There are many variations to the Jersey Devil story, but all of them seem to agree that the Jersey Devil is some version of a cursed thirteenth child of a woman named mother Leeds that took the form of a devilish winged animal.

Leeds home 19th Century Photo

At the time, back in January 1909, the more level headed individuals among the population had a very interesting theory for what might be going on.  Scientists believed that, perhaps, the creature was some type of flying dinosaur, such as a pterodactyl, that had somehow survived extinction and been able to thrive in the pine barrens of New Jersey.  This is a fascinating theory, given how desolate and inaccessible some parts of the New Jersey pinelands actually are, but one that has no proof behind it whatsoever.

Even to this day the New Jersey pinelands remain one of the largest unbroken wilderness spaces in the United States east of the Mississippi.  

For generations, the pinelands have been populated by a hearty group of fiercely independent settlers, who before about the year 1950 with the popularization of the automobile and subsequent construction of the Garden State Parkway that made southern New Jersey shore towns more accessible to the urban masses from the north and west, were largely cut-off from the outside world.

In the 18th and 19th centuries the individuals who populated the wilderness known as the New Jersey Pinelands were, largely, escaped slaves, Tories that had been loyal to the British cause during the American Revolution or Swedish and Scotch-Irish immigrants who were considered persecuted minorities at the time.  These were people who wanted to be cut-off from the outside world on purpose and it would have been in their best interest to claim that the land they inhabited was haunted by a fearsome creature such as the Jersey Devil.

By 1909 almost everyone who lived in the area had heard one form or another of the Jersey Devil story.  Although most residents of Pennsylvania and New Jersey at the turn of the last century may not have whole-heartedly believed in the story of the Jersey Devil, they also probably didn’t whole-heartedly disbelieve the story of the Jersey Devil either.

Given the prevalence of the Jersey Devil story, it is best also to keep in mind that journalistic standards in 1909, were well, simply nonexistent.

The first decade of the twentieth century was the very heart of the era of “yellow journalism” when newspaper editors and reporters would bend the truth, and even outright lie, in an attempt to sell papers or influence events.

When newspapers began to receive reports of suspicious footprints in the snow, or strange sounds at night, it is highly possible that they simply ran with the story and that the whole thing eventually went viral in a sense and caused the early twentieth century equivalent of a fake news sensation.

Today, most sightings of the Jersey Devil are ascribed to the Sandhill Crane, a bird that inhabits the low lying wetlands of southern New Jersey and has a large wingspan and emits a very loud whooping sound. In the middle of the night, in the pitch dark pinelands, it is very easy to be startled and frightened out of your wits by the call of the Sandhill Crane.

However, the story of the Jersey Devil has been with us for nearly three-hundred years now and it shows no signs of going away.  Sightings have been reported in major newspapers in the Garden State as recently as 2016. 

Each year hundreds of searchers, most unarmed this time, still venture into the protected areas of the New Jersey pinelands on so called Jersey Devil hunts, and every week people still recount their own stories online about run-ins with this most elusive of cryptids.

 We would be naive to think that we today are any less susceptible to the panic caused by the Jersey Devil back in 1909, or to believe that the devil’s of our folklore are any less real now than they were over one-hundred years ago.

::::::::

# Activities:
1. Print the part of the Jersey Devil text between "Each year hundreds" and "elusive of cryptids.", inclusive.
2. In the Jersey Devil text, what did scientists in January 1909 think the creature might be?
The rows have no connection to the Jersey Devil text.

# Listed records:

::::::::

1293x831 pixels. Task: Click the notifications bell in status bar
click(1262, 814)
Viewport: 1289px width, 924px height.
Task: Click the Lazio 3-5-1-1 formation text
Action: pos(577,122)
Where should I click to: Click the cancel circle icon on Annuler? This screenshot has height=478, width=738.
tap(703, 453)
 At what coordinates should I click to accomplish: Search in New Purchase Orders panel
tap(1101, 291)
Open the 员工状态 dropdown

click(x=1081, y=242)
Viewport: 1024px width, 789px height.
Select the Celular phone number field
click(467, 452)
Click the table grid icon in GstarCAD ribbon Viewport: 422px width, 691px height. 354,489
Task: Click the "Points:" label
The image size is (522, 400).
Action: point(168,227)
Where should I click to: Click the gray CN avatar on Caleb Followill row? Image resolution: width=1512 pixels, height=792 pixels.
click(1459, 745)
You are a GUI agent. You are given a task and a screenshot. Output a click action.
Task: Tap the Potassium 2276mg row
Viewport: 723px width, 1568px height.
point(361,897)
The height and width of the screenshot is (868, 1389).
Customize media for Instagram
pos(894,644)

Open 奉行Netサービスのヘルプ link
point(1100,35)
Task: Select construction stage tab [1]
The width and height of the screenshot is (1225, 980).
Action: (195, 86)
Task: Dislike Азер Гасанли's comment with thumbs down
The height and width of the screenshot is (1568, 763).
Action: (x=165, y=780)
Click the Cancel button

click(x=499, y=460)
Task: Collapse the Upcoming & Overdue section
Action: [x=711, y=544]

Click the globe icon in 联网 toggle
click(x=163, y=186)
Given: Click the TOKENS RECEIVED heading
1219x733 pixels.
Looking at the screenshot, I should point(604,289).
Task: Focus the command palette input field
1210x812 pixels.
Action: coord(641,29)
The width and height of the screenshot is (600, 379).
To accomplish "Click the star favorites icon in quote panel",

::::::::

# Solutions:
1.
Each year hundreds of searchers, most unarmed this time, still venture into the protected areas of the New Jersey pinelands on so called Jersey Devil hunts, and every week people still recount their own stories online about run-ins with this most elusive of cryptids.

2. Some type of flying dinosaur, such as a pterodactyl, that had survived extinction and thrived in the pine barrens of New Jersey.